Fig. 7 shows the structure and working principle of a six-flow detachable plate heat exchanger according to a modified example of the present invention. As shown in Figure 7, the heat exchanger is composed of a fixed compression plate 1, a movable compression plate 2, and a heat exchange plate group 3 assembled between the fixed compression plate 1 and the movable compression plate 2 by clamping bolts. Composed, wherein the heat exchange plate group 3 further includes a group of side flow heat exchange plates for the two processes (the third and fourth processes) directly adjacent to the side of the movable compression plate and for the remaining other processes (the first, the fourth) The sixth process and the second and fifth process) two sets of heat exchange plates in the isolation area, and the inlet and outlet pipes 4, 5, 7, and 9 of the hot side and cold side fluid are all set on the side of the fixed compression plate 1, so there is no need to Any connecting pipes are arranged on one side of the movable pressing plate 2. The following takes the complete flow path of the hot-side fluid as an example to illustrate the working principle of the six-process detachable plate heat exchanger. The hot fluid enters the heat exchanger from the hot fluid inlet connection 9 on the fixed compression plate 1. The first process And the second process is completed on the heat exchange plate in a different isolation area, in which the first process flows upward and the second process flows downward; then, the third process and the fourth process are completed in the same side process heat exchange plate, in which the third process Flow upwards, the fourth process flows downward; finally, the fifth process and the sixth process are completed in the heat exchange plate in the isolation area corresponding to the first process and the second process, in which the fifth process flows upward, and the sixth process flows downward , and finally the hot fluid flows out of the heat exchanger from the hot fluid outlet joint 5 located on the fixed pressing plate 1 . The flow path of the cold-side fluid is exactly related to the above-mentioned flow path of the hot-side fluid, so the description is omitted here.

As can be seen in Figure 7, side flow heat exchange plates are used in the third and fourth processes close to the side of the movable compression plate, and heat exchange plates in isolated areas are used in other processes. In this variant multi-flow design, The side flow heat exchange plates are used to complete the flow direction reversal (U-Turn) in the longitudinal direction to allow the inlet and outlet connections 4, 5, 7, and 9 of the hot and cold side fluids to be all placed on the fixed compression plate 1- side, so there is no need to set any joints on the side of the movable compression plate 2, so that the detachable plate heat exchanger adopting the multi-flow design of this variant is similar to the conventional single-flow heat exchanger in terms of installation and maintenance convenience. exactly the same.

According to the parameters of working conditions and the number of processes required, the heat exchange plate described in the present invention has the following two typical application examples.
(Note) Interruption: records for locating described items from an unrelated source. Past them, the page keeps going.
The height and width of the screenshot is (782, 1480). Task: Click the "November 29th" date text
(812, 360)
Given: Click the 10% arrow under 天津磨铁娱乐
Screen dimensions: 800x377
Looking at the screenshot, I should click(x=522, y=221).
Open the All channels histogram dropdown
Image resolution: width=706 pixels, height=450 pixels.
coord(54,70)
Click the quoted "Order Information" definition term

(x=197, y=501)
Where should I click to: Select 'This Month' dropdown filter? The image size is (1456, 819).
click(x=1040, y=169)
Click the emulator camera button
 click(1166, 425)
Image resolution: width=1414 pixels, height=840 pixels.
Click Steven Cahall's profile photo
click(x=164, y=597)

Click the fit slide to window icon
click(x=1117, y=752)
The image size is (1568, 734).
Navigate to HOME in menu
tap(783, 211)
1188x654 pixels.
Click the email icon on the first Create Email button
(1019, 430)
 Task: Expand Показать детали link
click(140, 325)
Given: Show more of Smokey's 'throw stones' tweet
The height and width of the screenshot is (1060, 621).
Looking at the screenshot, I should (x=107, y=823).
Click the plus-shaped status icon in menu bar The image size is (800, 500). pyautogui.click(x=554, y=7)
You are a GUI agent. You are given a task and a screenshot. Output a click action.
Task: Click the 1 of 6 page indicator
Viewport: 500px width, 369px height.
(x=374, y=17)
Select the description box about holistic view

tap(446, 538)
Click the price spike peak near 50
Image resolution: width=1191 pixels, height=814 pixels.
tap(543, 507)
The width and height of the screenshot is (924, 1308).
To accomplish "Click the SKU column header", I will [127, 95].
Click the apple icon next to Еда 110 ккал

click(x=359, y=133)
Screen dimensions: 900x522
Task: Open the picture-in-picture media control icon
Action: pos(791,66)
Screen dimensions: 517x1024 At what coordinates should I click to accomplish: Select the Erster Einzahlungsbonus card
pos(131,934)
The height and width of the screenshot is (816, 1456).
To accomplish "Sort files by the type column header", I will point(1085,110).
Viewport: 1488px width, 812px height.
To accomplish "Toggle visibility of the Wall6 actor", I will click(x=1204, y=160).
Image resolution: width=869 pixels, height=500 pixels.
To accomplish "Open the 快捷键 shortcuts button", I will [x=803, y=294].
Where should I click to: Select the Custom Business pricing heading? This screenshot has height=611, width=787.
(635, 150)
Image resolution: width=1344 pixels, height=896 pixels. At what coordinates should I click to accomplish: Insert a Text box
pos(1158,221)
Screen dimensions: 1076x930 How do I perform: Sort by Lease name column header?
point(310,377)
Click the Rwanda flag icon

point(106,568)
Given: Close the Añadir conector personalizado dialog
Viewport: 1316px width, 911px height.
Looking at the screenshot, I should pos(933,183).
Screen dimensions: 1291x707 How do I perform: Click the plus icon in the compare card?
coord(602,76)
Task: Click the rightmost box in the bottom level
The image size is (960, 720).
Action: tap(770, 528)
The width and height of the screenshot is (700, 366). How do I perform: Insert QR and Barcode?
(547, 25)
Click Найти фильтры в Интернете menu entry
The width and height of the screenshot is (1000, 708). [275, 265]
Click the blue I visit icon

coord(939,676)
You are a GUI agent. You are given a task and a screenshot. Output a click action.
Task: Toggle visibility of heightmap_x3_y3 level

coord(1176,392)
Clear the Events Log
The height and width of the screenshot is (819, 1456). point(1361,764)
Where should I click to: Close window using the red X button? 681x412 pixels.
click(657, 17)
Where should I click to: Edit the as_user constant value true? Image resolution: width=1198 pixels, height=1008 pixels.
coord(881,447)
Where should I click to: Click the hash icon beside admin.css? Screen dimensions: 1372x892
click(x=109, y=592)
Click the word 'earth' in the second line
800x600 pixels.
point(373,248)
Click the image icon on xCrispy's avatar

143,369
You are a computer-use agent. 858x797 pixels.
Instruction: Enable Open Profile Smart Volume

The heat exchange plates required by these two applications can be provided by the same pressing die, the only difference is the number of cut corner holes, the shape and configuration of the sealing gasket.

【The first application example】

In the first application example, there are only horizontal flows and no vertical flows, that is to say only heat exchange plates with transverse flow zones are used, and heat exchange plates with vertical flow zones are not used. Although theoretically and according to the principles of the present invention, there is no limit to the number of horizontal processes, but in practice, this application example is more suitable for manufacturing multi-process detachable plate heat exchangers with 2, 3 or 4 processes.

- pressing heat exchange plates with 2, 3 or 4 transverse partitions using the same pressing die;

- installing gaskets of suitable shape for each heat exchange plate configuration to form side flow heat exchange plates with the above number of transverse flow zones;

- Assemble multiple side flow heat exchange plates equipped with corresponding sealing gaskets to form a heat exchange plate group with alternating cold and hot runners;

- Assemble the above-mentioned heat exchange plate group in the front and rear compression plates by clamping bolts to complete the overall multi-process detachable plate heat exchanger;

- Regardless of the number of passes in the heat exchanger, only four connections are provided on the fixed compression plate.

【Second application example】

In the second application example, not only the horizontal flow but also the vertical flow is provided, in other words a combination of heat exchange plates with transverse flow sections and heat exchange panels with longitudinal flow sections is used. The second application example of the present invention is applicable to the situation requiring a higher flow rate, including 4, 6, 8, 10, ... 2N (even number) number of processes (if each heat exchange plate is benchmark, the number of processes can be any value greater than or equal to 2, and there is no limit to even-numbered processes). There is no architectural limit to the maximum number of processes, although only even processes are possible.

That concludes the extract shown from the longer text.